I have a silly question

Can anyone tell me where is the best place to put my own system related scripts on a solaris server.

I usually place my scripts in /usr/sbin/<my_name>, but that is only because my senior sysadmin used to do that.

What does the "unix etiquette" say?

I suggest /usr/local/sbin. I consider /usr/sbin to be the "property" of the OS.

It can be anywhere. Some even create /usr/local/scripts dir and put the scripts in there

Sorry to contradict the previous answers but if you want to strictly compliant with the SVR4 and Solaris standards don't use /usr/sbin, /usr/local/bin or /usr/local/scripts or "anywhere" which all violate them.
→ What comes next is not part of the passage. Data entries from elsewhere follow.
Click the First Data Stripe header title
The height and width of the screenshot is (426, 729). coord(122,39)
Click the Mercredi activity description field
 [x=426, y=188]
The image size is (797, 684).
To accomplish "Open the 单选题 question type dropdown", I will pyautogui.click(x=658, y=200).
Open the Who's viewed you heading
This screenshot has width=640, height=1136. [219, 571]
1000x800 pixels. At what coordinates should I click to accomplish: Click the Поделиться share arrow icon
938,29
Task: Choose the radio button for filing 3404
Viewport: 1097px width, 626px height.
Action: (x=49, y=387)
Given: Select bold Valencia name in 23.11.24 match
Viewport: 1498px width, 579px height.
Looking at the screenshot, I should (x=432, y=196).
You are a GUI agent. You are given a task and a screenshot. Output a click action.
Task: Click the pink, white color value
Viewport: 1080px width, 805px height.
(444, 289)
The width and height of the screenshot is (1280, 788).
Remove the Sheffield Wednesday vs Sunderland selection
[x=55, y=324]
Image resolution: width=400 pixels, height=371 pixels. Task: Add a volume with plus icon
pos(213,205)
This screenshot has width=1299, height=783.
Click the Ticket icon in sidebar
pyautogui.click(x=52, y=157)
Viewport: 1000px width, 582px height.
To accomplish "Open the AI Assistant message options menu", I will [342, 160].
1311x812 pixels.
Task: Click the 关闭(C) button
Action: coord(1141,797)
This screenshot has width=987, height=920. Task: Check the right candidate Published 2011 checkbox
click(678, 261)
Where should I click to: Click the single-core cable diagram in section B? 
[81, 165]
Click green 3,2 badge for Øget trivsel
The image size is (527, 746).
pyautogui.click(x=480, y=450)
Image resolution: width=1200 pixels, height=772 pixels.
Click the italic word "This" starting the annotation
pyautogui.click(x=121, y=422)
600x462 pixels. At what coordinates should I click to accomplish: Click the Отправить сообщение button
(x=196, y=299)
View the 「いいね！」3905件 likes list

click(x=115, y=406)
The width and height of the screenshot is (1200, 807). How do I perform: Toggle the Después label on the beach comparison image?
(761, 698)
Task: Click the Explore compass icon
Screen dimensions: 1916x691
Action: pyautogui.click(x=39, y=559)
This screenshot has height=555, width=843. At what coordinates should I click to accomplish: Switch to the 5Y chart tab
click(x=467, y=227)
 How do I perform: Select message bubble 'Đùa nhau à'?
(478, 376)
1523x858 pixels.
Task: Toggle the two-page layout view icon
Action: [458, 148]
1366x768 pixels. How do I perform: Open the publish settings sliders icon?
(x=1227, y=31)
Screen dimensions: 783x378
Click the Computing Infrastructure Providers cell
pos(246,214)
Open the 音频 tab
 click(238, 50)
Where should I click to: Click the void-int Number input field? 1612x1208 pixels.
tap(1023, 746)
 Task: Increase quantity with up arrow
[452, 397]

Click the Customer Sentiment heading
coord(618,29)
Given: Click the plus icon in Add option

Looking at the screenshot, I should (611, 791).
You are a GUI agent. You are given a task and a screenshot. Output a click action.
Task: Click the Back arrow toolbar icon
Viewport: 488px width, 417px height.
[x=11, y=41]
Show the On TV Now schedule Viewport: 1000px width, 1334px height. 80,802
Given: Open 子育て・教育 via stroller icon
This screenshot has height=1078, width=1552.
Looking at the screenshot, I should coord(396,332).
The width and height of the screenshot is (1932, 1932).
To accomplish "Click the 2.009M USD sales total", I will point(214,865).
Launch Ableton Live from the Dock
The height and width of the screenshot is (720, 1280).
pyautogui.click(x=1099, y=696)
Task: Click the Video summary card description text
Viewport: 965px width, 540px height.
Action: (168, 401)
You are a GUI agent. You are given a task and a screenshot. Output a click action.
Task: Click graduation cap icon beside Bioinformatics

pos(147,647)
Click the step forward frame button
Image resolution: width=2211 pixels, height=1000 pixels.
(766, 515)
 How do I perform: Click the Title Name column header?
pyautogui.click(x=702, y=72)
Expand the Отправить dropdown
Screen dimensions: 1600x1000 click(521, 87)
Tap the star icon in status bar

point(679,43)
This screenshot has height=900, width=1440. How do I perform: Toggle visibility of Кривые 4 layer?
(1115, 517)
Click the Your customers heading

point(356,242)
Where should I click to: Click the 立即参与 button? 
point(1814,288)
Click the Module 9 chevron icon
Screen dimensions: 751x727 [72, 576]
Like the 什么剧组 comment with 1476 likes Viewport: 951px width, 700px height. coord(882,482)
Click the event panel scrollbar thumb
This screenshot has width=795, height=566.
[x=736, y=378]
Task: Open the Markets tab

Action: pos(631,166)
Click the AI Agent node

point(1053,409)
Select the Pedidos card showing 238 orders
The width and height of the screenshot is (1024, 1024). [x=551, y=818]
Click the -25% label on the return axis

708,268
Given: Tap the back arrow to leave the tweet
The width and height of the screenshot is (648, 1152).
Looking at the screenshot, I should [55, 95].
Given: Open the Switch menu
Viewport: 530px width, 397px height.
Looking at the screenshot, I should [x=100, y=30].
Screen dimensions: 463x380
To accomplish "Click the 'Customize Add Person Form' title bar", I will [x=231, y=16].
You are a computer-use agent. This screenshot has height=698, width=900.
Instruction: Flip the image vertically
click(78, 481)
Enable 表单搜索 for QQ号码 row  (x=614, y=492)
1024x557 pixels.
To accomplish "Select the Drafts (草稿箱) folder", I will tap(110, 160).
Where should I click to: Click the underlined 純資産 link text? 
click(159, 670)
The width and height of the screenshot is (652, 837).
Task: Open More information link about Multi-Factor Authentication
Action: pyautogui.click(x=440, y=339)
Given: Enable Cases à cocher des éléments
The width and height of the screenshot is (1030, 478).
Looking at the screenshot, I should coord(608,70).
The whole /usr tree belong to the OS so you shouldn't put your files here.

The recommended location would be: /opt/<your package name>/[bin] or possibly /opt/local/bin if you have no package name to provide.

Should your script need some configuration files, you would put them in /etc/opt/<package> and should your scripts want to write log files, they should go in /var/opt/<package>.

Of course, nobody is going to sue you if you don't follow these standards but you might be in trouble if one day the OS decides to remove, overwrite or forbids you to write to a file/directory you wrongly though was suitable ...

/usr/local/bin is where my stuff usually goes :smiley:

we also have a NAS mount with many of the scripts we need across multiple systems.

I wasn't aware of those standards. Do you have a link? I'd like to read them. I looked around and I could find is this: Filesystem Hierarchy Standard

Solaris standards are described in some of the 5th manual pages.
"man filesystem" on a Solaris machine describes the one related to the file system layout.

:)This is indeed a "silly" question and "silly" answers. :stuck_out_tongue:

For what it's worth here's what I do:

On systems I support but do not control I put then in /usr/scripts/bin.

On systems I own I create a directory off of root and put everything in there, like:
/application_name/bin (scripts go here)
/application_name/etc
/application_name/rc.d
/application_name/log
..etc...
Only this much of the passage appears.